In dieser Situation bietet Matin Schulz für viele eine ideale Projektionsfläche. Er ist ein frisches Gesicht, verfügt über eine klare, die Menschen emotional erreichende Sprache und verkörpert durch seine Biographie das von ihm transportierte Thema Gerechtigkeit. Martin Schulz profitiert dabei gleich mehrfach: von der Sozialdemokratisierung der CDU und von der Zerrissenheit der CDU/CSU in der Flüchtlingsfrage; von einer breit getragenen Empörungswelle gegen die AfD, die nebenbei auch nützlich ist, jede unliebsame Kritik an bestehenden Verhältnissen abzuwehren. Mit der Verlängerung des Arbeitslosengeldes I will Martin Schulz die Agenda 2010 wieder aufknüpfen und mit den Themen Rente und Erbschaftssteuer das Thema Gerechtigkeit bespielen.

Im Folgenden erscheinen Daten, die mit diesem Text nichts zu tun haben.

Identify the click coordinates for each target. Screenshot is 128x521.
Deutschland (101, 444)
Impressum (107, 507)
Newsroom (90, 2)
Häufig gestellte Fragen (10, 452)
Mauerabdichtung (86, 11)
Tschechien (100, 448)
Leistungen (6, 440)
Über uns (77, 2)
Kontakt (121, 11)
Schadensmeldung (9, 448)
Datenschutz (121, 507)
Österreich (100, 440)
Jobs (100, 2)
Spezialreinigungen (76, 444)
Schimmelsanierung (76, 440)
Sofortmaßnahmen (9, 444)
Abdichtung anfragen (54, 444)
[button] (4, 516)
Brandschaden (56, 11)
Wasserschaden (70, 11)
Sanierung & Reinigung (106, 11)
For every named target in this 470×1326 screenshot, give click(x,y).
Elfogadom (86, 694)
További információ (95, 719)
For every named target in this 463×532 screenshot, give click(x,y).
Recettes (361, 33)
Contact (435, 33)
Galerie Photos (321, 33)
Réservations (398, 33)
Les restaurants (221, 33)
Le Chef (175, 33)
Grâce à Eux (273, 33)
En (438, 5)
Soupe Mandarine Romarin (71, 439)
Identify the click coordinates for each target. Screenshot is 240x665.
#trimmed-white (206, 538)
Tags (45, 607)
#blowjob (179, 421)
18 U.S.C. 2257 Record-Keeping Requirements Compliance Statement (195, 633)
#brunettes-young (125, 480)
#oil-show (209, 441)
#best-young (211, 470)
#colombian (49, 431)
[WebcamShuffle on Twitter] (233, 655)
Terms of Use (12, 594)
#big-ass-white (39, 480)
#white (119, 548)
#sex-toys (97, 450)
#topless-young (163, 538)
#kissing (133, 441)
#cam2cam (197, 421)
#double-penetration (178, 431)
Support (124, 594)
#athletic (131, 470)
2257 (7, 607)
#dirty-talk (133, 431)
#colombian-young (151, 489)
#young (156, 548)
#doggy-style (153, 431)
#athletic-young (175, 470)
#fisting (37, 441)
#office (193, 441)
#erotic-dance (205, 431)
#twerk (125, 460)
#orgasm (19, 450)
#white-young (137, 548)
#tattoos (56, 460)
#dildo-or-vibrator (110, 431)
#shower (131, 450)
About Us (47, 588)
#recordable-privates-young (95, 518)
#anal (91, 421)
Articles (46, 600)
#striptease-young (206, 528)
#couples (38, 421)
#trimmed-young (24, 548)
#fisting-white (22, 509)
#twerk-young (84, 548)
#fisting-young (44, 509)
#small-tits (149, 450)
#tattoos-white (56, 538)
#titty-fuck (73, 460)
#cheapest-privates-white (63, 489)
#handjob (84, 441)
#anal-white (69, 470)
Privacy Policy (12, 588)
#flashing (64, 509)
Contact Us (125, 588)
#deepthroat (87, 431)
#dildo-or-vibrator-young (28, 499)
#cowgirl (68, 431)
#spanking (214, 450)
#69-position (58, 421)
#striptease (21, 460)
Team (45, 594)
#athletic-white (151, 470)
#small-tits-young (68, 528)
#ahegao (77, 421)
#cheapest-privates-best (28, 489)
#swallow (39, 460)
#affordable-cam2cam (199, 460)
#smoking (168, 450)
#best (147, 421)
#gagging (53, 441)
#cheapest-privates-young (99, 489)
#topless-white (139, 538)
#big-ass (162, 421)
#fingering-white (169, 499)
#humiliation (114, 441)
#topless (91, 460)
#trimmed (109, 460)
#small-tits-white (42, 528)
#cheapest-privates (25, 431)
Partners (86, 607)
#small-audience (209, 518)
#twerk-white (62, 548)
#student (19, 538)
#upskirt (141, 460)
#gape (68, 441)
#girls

Dies alles sind Bausteine, aber es ist noch keine ernsthafte Agenda, die in eine überzeugende politische Erzählung eingebettet ist als Kennzeichen eines neuen Aufbruchs.
Verspricht Schulz nun das immer Gleiche, nur das etwas besser zu machen, mehr sozialstaatliche Leistungen, mehr Sicherheit durch mehr Polizei, mehr Teilhabe, mehr Gerechtigkeit? Oder findet er einen europäischen, sozialdemokratisch-vernetzten Weg, der dem Neo-Liberalismus die Zähne zieht und die Spaltung der Gesellschaft überwindet?
Und was für ein Verständnis von Arbeit hat eigentlich eine frühere Arbeiterpartei, wenn sich Arbeit durch technologische Entwicklungen rasant wandelt? Joe Kaeser und Timotheus Höttges propagieren angesichts des Vormarschs der Robotik schon mal das Grundeinkommen. Es ist die Frage danach, wie Zukunft künftig gestaltet werden kann. Oder mit einem Zitat von Albert Einstein: „Mehr als die Vergangenheit interessiert mich die Zukunft, denn in ihr gedenke ich zu leben.“
Die Antworten der Politik darauf werden zeigen, ob Merkels Politikmodell in Zeiten heftiger gesellschaftlicher Umbrüche weiterhin tauglich ist. Oder eben nicht. Und was käme dann? Die Auseinandersetzung darüber steht erst am Anfang.